Document text:
····················
I agree with everything, but I’ll still pirate AAA games, just for the experience. I classify publishers/developers companies like this:
Companies it doesn’t even worth playing to avoid indirect marketing: Ubisoft, EA
Companies that at least it worth pirating: Activistion, Rockstar, etc…
Let’s be honest, the games are good, probably made by some people who love what they were doing, but then it was put behind a shitty business model, because developers are just trying to make a living while executives trying to harvest all the money.
I think as the time goes, developers will start making their choices better, leave predatory companies, start or join indie companies, and I, at the same time, will migrate to a more indie focused gaming.
You follow your own moral compass. My feelings are, if I was short on money, I’ve got a backlog and a stream of games being thrown at me for free (legally) such that I’d never have to pirate and never be bored. I’m willing to pay more for a good product, and I so thoroughly enjoyed Borderlands 1-3 that I bought the deluxe edition of 4 that was a no-go for you; they’re one of the few AAA devs keeping LAN alive, and that is worth me throwing me money at them to tell them they’re doing it right, on top of just making a very fun game. The companies whose games you’re pirating are the ones that need the attention the least, but every game you could be instead funneling time and money into benefits so much more from each individual sale. Plus, the reason we’ve got so much anti-consumer bullshit in games now is because piracy was a boogeyman for the industry for a long time, so I’d rather not give them any additional data points to make things even worse when we’ve already got an entire era of video game history that disappears when their servers go offline. That’s how I see it anyway.
····················
Exercise requirements:
**a.** In the comments on game piracy, which two companies are named as not even worth playing?
**b.** Carry on the comments on game piracy after their last sentence.
The lines that come next are from a separate source.

Extracted information:
····················
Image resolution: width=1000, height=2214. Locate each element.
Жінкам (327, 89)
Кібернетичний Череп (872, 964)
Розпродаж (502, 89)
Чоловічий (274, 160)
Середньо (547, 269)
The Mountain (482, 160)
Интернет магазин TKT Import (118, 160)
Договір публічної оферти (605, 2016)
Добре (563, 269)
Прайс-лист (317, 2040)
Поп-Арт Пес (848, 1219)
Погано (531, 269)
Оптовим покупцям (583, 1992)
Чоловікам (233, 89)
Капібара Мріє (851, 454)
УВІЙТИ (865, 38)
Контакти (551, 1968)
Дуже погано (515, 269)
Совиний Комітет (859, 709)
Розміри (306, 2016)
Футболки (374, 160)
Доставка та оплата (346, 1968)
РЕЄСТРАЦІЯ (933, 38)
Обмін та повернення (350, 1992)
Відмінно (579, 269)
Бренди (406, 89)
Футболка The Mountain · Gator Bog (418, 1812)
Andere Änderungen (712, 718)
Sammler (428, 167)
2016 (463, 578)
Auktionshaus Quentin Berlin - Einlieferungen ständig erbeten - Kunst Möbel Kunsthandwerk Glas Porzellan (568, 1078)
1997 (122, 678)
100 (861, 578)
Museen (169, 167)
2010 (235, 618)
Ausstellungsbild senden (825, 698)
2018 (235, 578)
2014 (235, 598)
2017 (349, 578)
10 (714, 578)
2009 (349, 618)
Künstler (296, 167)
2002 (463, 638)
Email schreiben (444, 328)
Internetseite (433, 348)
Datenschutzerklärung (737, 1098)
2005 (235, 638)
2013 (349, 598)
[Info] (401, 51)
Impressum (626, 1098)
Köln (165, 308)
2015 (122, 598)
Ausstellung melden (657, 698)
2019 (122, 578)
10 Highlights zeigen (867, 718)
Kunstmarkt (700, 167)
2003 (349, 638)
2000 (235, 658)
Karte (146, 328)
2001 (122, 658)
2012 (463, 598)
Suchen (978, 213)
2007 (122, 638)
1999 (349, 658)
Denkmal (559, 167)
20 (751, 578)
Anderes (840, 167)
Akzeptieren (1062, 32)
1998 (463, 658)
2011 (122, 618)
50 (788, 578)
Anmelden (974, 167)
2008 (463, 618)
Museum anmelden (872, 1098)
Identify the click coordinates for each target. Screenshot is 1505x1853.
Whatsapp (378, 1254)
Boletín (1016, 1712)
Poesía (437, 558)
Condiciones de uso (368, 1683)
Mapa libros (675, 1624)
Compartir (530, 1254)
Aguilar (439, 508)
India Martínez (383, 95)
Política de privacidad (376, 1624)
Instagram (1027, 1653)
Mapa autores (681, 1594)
····················
Outputs by task:
**a.** Ubisoft and EA.

**b.**
The times I don’t feel gross about pirating, personally, are when the pirated version is supposedly the better version of the game (like emulating an old console game instead of playing a compromised PC port) or when the game is delisted and no longer available through ordinary channels, like Battlefield 2. You do what feels right to you. Pirating Nintendo games is an option to me, but they bother me as a consumer in all sorts of ways, and I instead spend that time and money on games like The Thaumaturge rather than playing through Tears of the Kingdom. Nintendo will be just fine without my sale. The team behind The Thaumaturge may or may not have made enough money to make a second game. If Nintendo was a less shitty company, I’d be buying and playing Metroid Prime 4. Maybe I’ll end up discovering and enjoying something else during that time that needs my dollar more instead.
As long as it’s communicated amongst the participants. Yes! If anyone could just pause it because they wanna go see a movie now or make a baby? NO!
Solution: everyone in a sessions needs to enable this. So a friends-group can actually take a break for a tinkle. Or that everyone has to enter the menu or such and then the game pauses.
I’m hooked on Nightreign right now. It would be pretty nice if there was a special pause ping you could do that paused the game if the other two players agreed with reply pings.
Pausing in StarCraft allowed any player to pause, and any player to unpause. Additionally, each player could only pause a finite number of times (like 5 per game). I think this could work in nightreign.
The hard part is that there’s no chat in nightreign, so someone will pause and you have no idea if it’s legit or they’re just griefing.